Описание задания: Представьте все записи ниже в виде JSON-списка строк, по одной на каждую строку, без пустых строк.

[Список данных]
______________________________

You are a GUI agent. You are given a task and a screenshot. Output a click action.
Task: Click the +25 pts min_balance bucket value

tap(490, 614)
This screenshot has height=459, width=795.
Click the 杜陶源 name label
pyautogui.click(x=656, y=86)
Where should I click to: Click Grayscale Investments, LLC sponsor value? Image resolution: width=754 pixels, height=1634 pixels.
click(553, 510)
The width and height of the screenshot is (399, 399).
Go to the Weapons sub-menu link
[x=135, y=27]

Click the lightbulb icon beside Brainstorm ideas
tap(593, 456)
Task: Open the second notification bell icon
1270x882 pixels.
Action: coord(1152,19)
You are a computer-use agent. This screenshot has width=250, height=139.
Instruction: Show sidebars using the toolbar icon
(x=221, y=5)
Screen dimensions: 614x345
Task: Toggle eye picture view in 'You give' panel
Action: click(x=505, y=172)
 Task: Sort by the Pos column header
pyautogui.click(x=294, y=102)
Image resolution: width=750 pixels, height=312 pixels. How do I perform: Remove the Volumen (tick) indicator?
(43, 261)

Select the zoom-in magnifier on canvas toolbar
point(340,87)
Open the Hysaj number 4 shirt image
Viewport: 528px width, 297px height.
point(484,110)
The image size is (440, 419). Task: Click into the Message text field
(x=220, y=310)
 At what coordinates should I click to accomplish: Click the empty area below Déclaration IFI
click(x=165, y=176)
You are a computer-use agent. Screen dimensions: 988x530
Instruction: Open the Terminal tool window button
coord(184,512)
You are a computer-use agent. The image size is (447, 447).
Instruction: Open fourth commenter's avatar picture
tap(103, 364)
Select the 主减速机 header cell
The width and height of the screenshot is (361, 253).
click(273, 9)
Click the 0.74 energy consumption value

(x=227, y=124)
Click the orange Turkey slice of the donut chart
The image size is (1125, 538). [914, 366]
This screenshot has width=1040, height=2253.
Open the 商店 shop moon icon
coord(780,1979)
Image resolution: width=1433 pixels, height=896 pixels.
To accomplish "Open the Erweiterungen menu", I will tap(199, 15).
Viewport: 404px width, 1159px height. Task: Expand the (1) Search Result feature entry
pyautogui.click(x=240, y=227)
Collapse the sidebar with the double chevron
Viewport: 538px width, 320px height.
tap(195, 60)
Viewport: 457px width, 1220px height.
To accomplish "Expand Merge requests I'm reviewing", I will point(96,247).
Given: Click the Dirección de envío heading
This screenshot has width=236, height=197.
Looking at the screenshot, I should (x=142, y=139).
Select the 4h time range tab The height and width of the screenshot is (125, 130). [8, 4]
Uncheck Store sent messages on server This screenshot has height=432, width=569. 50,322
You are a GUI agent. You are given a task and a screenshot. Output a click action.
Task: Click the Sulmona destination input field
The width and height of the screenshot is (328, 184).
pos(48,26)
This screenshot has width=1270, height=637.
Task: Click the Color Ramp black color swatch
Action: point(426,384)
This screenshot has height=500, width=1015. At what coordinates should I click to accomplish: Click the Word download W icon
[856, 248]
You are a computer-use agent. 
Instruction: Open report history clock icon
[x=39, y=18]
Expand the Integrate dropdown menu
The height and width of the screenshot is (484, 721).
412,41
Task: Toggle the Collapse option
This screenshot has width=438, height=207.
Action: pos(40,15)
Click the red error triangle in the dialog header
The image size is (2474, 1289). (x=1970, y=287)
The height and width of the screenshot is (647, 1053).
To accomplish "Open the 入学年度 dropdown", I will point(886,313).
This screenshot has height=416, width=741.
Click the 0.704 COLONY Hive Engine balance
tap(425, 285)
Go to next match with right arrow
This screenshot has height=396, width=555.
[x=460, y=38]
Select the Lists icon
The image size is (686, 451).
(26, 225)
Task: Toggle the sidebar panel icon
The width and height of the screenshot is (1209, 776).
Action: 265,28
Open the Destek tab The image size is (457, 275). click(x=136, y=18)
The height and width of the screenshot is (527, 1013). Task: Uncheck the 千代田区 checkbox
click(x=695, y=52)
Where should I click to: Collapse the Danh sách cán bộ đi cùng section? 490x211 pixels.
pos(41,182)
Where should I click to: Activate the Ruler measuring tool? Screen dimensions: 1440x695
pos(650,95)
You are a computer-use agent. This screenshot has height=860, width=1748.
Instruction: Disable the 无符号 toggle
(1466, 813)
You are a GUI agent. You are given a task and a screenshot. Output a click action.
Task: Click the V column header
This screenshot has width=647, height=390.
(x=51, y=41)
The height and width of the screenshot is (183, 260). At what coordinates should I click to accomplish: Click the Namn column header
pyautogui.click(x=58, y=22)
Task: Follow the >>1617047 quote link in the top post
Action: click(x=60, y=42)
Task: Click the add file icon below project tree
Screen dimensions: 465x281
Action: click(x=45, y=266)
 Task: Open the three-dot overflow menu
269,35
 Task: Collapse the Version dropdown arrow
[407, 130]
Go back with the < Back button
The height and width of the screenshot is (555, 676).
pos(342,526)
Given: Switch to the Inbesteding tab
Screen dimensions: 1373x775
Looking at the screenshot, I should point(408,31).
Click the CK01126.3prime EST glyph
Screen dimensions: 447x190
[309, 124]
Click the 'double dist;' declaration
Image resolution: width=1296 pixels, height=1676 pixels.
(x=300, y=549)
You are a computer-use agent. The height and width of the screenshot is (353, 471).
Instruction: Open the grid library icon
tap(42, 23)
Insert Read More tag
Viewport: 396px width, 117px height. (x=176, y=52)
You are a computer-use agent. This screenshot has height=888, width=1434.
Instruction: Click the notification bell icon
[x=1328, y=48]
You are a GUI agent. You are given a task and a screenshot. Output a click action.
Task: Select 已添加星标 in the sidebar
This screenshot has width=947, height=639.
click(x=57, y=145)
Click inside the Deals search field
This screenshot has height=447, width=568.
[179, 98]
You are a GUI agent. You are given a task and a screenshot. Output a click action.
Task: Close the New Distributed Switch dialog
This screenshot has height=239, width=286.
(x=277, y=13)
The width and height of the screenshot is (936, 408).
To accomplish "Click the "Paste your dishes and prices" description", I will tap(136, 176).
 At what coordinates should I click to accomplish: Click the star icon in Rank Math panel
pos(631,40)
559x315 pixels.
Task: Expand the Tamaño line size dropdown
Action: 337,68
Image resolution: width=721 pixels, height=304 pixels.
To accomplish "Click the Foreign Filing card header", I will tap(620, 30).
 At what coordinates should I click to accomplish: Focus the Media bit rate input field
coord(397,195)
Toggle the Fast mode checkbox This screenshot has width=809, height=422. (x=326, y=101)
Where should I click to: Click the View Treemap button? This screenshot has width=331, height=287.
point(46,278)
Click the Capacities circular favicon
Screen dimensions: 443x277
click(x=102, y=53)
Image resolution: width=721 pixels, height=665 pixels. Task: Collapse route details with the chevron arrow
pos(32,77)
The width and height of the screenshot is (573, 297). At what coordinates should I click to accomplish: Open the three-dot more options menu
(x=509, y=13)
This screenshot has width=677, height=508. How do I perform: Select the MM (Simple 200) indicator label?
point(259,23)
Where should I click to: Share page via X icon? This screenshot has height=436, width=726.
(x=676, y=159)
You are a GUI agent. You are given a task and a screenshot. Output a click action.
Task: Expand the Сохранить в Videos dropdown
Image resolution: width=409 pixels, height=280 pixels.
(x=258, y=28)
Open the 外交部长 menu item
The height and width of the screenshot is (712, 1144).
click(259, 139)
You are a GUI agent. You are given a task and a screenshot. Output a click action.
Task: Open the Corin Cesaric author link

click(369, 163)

______________________________

Результат:
[
  "You are a GUI agent. You are given a task and a screenshot. Output a click action.",
  "Task: Click the +25 pts min_balance bucket value",
  "tap(490, 614)",
  "This screenshot has height=459, width=795.",
  "Click the 杜陶源 name label",
  "pyautogui.click(x=656, y=86)",
  "Where should I click to: Click Grayscale Investments, LLC sponsor value? Image resolution: width=754 pixels, height=1634 pixels.",
  "click(553, 510)",
  "The width and height of the screenshot is (399, 399).",
  "Go to the Weapons sub-menu link",
  "[x=135, y=27]",
  "Click the lightbulb icon beside Brainstorm ideas",
  "tap(593, 456)",
  "Task: Open the second notification bell icon",
  "1270x882 pixels.",
  "Action: coord(1152,19)",
  "You are a computer-use agent. This screenshot has width=250, height=139.",
  "Instruction: Show sidebars using the toolbar icon",
  "(x=221, y=5)",
  "Screen dimensions: 614x345",
  "Task: Toggle eye picture view in 'You give' panel",
  "Action: click(x=505, y=172)",
  " Task: Sort by the Pos column header",
  "pyautogui.click(x=294, y=102)",
  "Image resolution: width=750 pixels, height=312 pixels. How do I perform: Remove the Volumen (tick) indicator?",
  "(43, 261)",
  "Select the zoom-in magnifier on canvas toolbar",
  "point(340,87)",
  "Open the Hysaj number 4 shirt image",
  "Viewport: 528px width, 297px height.",
  "point(484,110)",
  "The image size is (440, 419). Task: Click into the Message text field",
  "(x=220, y=310)",
  " At what coordinates should I click to accomplish: Click the empty area below Déclaration IFI",
  "click(x=165, y=176)",
  "You are a computer-use agent. Screen dimensions: 988x530",
  "Instruction: Open the Terminal tool window button",
  "coord(184,512)",
  "You are a computer-use agent. The image size is (447, 447).",
  "Instruction: Open fourth commenter's avatar picture",
  "tap(103, 364)",
  "Select the 主减速机 header cell",
  "The width and height of the screenshot is (361, 253).",
  "click(273, 9)",
  "Click the 0.74 energy consumption value",
  "(x=227, y=124)",
  "Click the orange Turkey slice of the donut chart",
  "The image size is (1125, 538). [914, 366]",
  "This screenshot has width=1040, height=2253.",
  "Open the 商店 shop moon icon",
  "coord(780,1979)",
  "Image resolution: width=1433 pixels, height=896 pixels.",
  "To accomplish \"Open the Erweiterungen menu\", I will tap(199, 15).",
  "Viewport: 404px width, 1159px height. Task: Expand the (1) Search Result feature entry",
  "pyautogui.click(x=240, y=227)",
  "Collapse the sidebar with the double chevron",
  "Viewport: 538px width, 320px height.",
  "tap(195, 60)",
  "Viewport: 457px width, 1220px height.",
  "To accomplish \"Expand Merge requests I'm reviewing\", I will point(96,247).",
  "Given: Click the Dirección de envío heading",
  "This screenshot has width=236, height=197.",
  "Looking at the screenshot, I should (x=142, y=139).",
  "Select the 4h time range tab The height and width of the screenshot is (125, 130). [8, 4]",
  "Uncheck Store sent messages on server This screenshot has height=432, width=569. 50,322",
  "You are a GUI agent. You are given a task and a screenshot. Output a click action.",
  "Task: Click the Sulmona destination input field",
  "The width and height of the screenshot is (328, 184).",
  "pos(48,26)",
  "This screenshot has width=1270, height=637.",
  "Task: Click the Color Ramp black color swatch",
  "Action: point(426,384)",
  "This screenshot has height=500, width=1015. At what coordinates should I click to accomplish: Click the Word download W icon",
  "[856, 248]",
  "You are a computer-use agent. ",
  "Instruction: Open report history clock icon",
  "[x=39, y=18]",
  "Expand the Integrate dropdown menu",
  "The height and width of the screenshot is (484, 721).",
  "412,41",
  "Task: Toggle the Collapse option",
  "This screenshot has width=438, height=207.",
  "Action: pos(40,15)",
  "Click the red error triangle in the dialog header",
  "The image size is (2474, 1289). (x=1970, y=287)",
  "The height and width of the screenshot is (647, 1053).",
  "To accomplish \"Open the 入学年度 dropdown\", I will point(886,313).",
  "This screenshot has height=416, width=741.",
  "Click the 0.704 COLONY Hive Engine balance",
  "tap(425, 285)",
  "Go to next match with right arrow",
  "This screenshot has height=396, width=555.",
  "[x=460, y=38]",
  "Select the Lists icon",
  "The image size is (686, 451).",
  "(26, 225)",
  "Task: Toggle the sidebar panel icon",
  "The width and height of the screenshot is (1209, 776).",
  "Action: 265,28",
  "Open the Destek tab The image size is (457, 275). click(x=136, y=18)",
  "The height and width of the screenshot is (527, 1013). Task: Uncheck the 千代田区 checkbox",
  "click(x=695, y=52)",
  "Where should I click to: Collapse the Danh sách cán bộ đi cùng section? 490x211 pixels.",
  "pos(41,182)",
  "Where should I click to: Activate the Ruler measuring tool? Screen dimensions: 1440x695",
  "pos(650,95)",
  "You are a computer-use agent. This screenshot has height=860, width=1748.",
  "Instruction: Disable the 无符号 toggle",
  "(1466, 813)",
  "You are a GUI agent. You are given a task and a screenshot. Output a click action.",
  "Task: Click the V column header",
  "This screenshot has width=647, height=390.",
  "(x=51, y=41)",
  "The height and width of the screenshot is (183, 260). At what coordinates should I click to accomplish: Click the Namn column header",
  "pyautogui.click(x=58, y=22)",
  "Task: Follow the >>1617047 quote link in the top post",
  "Action: click(x=60, y=42)",
  "Task: Click the add file icon below project tree",
  "Screen dimensions: 465x281",
  "Action: click(x=45, y=266)",
  " Task: Open the three-dot overflow menu",
  "269,35",
  " Task: Collapse the Version dropdown arrow",
  "[407, 130]",
  "Go back with the < Back button",
  "The height and width of the screenshot is (555, 676).",
  "pos(342,526)",
  "Given: Switch to the Inbesteding tab",
  "Screen dimensions: 1373x775",
  "Looking at the screenshot, I should point(408,31).",
  "Click the CK01126.3prime EST glyph",
  "Screen dimensions: 447x190",
  "[309, 124]",
  "Click the 'double dist;' declaration",
  "Image resolution: width=1296 pixels, height=1676 pixels.",
  "(x=300, y=549)",
  "You are a computer-use agent. The height and width of the screenshot is (353, 471).",
  "Instruction: Open the grid library icon",
  "tap(42, 23)",
  "Insert Read More tag",
  "Viewport: 396px width, 117px height. (x=176, y=52)",
  "You are a computer-use agent. This screenshot has height=888, width=1434.",
  "Instruction: Click the notification bell icon",
  "[x=1328, y=48]",
  "You are a GUI agent. You are given a task and a screenshot. Output a click action.",
  "Task: Select 已添加星标 in the sidebar",
  "This screenshot has width=947, height=639.",
  "click(x=57, y=145)",
  "Click inside the Deals search field",
  "This screenshot has height=447, width=568.",
  "[179, 98]",
  "You are a GUI agent. You are given a task and a screenshot. Output a click action.",
  "Task: Close the New Distributed Switch dialog",
  "This screenshot has height=239, width=286.",
  "(x=277, y=13)",
  "The width and height of the screenshot is (936, 408).",
  "To accomplish \"Click the \"Paste your dishes and prices\" description\", I will tap(136, 176).",
  " At what coordinates should I click to accomplish: Click the star icon in Rank Math panel",
  "pos(631,40)",
  "559x315 pixels.",
  "Task: Expand the Tamaño line size dropdown",
  "Action: 337,68",
  "Image resolution: width=721 pixels, height=304 pixels.",
  "To accomplish \"Click the Foreign Filing card header\", I will tap(620, 30).",
  " At what coordinates should I click to accomplish: Focus the Media bit rate input field",
  "coord(397,195)",
  "Toggle the Fast mode checkbox This screenshot has width=809, height=422. (x=326, y=101)",
  "Where should I click to: Click the View Treemap button? This screenshot has width=331, height=287.",
  "point(46,278)",
  "Click the Capacities circular favicon",
  "Screen dimensions: 443x277",
  "click(x=102, y=53)",
  "Image resolution: width=721 pixels, height=665 pixels. Task: Collapse route details with the chevron arrow",
  "pos(32,77)",
  "The width and height of the screenshot is (573, 297). At what coordinates should I click to accomplish: Open the three-dot more options menu",
  "(x=509, y=13)",
  "This screenshot has width=677, height=508. How do I perform: Select the MM (Simple 200) indicator label?",
  "point(259,23)",
  "Where should I click to: Share page via X icon? This screenshot has height=436, width=726.",
  "(x=676, y=159)",
  "You are a GUI agent. You are given a task and a screenshot. Output a click action.",
  "Task: Expand the Сохранить в Videos dropdown",
  "Image resolution: width=409 pixels, height=280 pixels.",
  "(x=258, y=28)",
  "Open the 外交部长 menu item",
  "The height and width of the screenshot is (712, 1144).",
  "click(259, 139)",
  "You are a GUI agent. You are given a task and a screenshot. Output a click action.",
  "Task: Open the Corin Cesaric author link",
  "click(369, 163)"
]